Assignment →
Only a slice of the listing below is wanted. Retype the lines from the one containing "Where should I click to: Click the Buffer" through the one containing "You are a computer-use agent. This", exactly, both ends included.

***

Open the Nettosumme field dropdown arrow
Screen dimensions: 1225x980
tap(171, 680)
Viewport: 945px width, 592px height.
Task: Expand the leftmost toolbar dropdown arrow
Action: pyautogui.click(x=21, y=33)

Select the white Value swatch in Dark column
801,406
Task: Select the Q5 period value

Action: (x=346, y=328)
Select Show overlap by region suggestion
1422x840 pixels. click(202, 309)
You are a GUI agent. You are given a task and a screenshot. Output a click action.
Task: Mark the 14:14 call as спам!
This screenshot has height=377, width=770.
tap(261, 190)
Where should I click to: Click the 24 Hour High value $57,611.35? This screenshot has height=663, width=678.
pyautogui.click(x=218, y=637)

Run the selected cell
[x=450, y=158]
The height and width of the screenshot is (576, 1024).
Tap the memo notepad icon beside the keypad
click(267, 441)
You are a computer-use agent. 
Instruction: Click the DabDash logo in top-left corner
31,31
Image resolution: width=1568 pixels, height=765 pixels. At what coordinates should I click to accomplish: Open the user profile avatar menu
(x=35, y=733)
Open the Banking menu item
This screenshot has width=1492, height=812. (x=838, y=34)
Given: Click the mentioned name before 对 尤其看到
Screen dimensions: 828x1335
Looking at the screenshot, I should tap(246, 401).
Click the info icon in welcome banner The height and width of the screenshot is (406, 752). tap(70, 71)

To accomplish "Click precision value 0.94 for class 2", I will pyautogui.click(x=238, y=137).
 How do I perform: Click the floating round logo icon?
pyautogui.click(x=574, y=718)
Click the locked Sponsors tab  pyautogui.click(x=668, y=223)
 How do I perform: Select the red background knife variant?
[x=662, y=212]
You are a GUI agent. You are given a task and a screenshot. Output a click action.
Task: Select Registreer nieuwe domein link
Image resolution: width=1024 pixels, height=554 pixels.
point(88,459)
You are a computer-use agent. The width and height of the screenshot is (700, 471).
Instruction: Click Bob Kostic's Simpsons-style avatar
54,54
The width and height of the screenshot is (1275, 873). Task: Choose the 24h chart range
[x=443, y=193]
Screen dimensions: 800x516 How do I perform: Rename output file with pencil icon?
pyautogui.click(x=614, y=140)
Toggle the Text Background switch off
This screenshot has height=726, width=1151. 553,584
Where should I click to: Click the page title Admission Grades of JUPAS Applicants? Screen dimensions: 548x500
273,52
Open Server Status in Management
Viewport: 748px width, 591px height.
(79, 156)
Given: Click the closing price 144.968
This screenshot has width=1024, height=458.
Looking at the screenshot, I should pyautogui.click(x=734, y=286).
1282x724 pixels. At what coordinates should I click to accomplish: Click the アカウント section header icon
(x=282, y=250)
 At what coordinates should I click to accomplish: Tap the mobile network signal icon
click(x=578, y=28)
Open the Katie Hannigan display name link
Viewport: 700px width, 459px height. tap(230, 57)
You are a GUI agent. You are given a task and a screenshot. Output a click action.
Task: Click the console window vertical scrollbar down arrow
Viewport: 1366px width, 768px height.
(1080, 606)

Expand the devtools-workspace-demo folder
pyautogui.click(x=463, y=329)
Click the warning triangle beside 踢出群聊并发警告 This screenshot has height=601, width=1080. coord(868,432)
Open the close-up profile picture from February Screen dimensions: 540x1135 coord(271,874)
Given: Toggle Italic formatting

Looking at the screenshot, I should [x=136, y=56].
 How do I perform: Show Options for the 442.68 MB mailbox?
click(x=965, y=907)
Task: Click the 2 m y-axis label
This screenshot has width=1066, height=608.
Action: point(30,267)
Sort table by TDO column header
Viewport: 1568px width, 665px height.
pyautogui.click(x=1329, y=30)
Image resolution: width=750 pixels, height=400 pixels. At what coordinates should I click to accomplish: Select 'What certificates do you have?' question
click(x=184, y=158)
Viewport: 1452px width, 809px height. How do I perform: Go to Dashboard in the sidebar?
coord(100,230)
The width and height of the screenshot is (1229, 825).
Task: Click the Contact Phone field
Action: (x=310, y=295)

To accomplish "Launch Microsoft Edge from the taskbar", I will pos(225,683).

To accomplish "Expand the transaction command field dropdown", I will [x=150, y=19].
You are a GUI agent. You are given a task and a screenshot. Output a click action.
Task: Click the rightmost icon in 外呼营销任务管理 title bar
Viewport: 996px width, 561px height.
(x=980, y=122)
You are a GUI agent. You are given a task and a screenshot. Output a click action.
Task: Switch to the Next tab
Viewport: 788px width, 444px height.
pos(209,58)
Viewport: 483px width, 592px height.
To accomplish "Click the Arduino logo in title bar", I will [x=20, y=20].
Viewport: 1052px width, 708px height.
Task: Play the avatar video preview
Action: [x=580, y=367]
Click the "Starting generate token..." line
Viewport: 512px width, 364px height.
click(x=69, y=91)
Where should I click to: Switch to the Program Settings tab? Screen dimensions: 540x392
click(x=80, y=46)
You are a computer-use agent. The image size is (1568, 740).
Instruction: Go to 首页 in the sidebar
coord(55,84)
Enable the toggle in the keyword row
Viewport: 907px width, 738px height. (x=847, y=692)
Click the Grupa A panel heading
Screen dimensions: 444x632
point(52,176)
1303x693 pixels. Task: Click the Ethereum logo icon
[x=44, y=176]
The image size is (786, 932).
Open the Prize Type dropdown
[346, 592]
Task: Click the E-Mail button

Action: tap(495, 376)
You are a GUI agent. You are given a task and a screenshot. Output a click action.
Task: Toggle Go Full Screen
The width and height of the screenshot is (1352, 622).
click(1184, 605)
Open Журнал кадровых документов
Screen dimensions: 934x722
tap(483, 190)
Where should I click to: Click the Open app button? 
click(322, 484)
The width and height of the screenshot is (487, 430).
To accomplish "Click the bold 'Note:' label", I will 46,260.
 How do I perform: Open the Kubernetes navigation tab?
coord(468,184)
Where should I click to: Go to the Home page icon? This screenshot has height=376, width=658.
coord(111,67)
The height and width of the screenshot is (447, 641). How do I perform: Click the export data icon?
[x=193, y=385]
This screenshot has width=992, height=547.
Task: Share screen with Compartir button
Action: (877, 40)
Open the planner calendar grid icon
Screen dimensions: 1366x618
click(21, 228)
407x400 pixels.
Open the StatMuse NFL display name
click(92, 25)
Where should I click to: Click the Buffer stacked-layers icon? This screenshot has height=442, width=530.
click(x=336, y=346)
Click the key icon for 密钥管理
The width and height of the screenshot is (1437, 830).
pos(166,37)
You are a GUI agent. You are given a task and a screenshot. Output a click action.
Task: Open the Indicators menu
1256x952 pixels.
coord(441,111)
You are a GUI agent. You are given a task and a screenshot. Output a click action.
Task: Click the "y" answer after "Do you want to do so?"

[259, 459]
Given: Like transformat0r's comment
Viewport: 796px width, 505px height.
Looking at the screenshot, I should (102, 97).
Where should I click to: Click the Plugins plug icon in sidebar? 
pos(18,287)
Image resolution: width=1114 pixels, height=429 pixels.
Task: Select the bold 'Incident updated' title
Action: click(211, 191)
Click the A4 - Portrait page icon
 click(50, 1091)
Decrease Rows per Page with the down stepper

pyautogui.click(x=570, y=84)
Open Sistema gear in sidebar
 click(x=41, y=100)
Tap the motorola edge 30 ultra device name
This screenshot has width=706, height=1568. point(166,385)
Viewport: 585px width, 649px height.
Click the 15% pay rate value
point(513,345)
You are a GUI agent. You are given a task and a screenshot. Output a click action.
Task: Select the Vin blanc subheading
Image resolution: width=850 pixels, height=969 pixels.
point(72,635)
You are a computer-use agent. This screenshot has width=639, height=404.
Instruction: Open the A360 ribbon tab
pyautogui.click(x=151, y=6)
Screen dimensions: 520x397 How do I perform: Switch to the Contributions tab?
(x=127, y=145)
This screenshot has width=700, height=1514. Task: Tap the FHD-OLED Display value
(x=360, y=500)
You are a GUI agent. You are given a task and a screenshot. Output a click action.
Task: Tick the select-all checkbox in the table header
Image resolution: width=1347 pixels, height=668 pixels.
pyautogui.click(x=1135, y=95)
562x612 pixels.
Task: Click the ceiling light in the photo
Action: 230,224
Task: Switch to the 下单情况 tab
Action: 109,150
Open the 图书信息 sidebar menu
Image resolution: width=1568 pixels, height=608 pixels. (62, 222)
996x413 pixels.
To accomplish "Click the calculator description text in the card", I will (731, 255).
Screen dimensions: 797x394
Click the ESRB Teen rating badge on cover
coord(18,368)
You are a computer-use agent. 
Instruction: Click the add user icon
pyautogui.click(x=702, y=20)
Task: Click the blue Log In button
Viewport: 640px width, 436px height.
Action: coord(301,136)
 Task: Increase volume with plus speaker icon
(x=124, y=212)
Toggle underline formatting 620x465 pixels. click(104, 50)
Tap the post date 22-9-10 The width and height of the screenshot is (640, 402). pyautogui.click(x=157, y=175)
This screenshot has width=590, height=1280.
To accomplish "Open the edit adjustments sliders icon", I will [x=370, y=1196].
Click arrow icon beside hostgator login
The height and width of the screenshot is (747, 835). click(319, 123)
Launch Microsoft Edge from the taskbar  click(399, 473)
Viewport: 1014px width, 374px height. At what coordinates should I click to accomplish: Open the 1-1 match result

***

Exercise result →
Where should I click to: Click the Buffer stacked-layers icon? This screenshot has height=442, width=530.
click(x=336, y=346)
Click the key icon for 密钥管理
The width and height of the screenshot is (1437, 830).
pos(166,37)
You are a GUI agent. You are given a task and a screenshot. Output a click action.
Task: Open the Indicators menu
1256x952 pixels.
coord(441,111)
You are a GUI agent. You are given a task and a screenshot. Output a click action.
Task: Click the "y" answer after "Do you want to do so?"

[259, 459]
Given: Like transformat0r's comment
Viewport: 796px width, 505px height.
Looking at the screenshot, I should (102, 97).
Where should I click to: Click the Plugins plug icon in sidebar? 
pos(18,287)
Image resolution: width=1114 pixels, height=429 pixels.
Task: Select the bold 'Incident updated' title
Action: click(211, 191)
Click the A4 - Portrait page icon
 click(50, 1091)
Decrease Rows per Page with the down stepper

pyautogui.click(x=570, y=84)
Open Sistema gear in sidebar
 click(x=41, y=100)
Tap the motorola edge 30 ultra device name
This screenshot has width=706, height=1568. point(166,385)
Viewport: 585px width, 649px height.
Click the 15% pay rate value
point(513,345)
You are a GUI agent. You are given a task and a screenshot. Output a click action.
Task: Select the Vin blanc subheading
Image resolution: width=850 pixels, height=969 pixels.
point(72,635)
You are a computer-use agent. This screenshot has width=639, height=404.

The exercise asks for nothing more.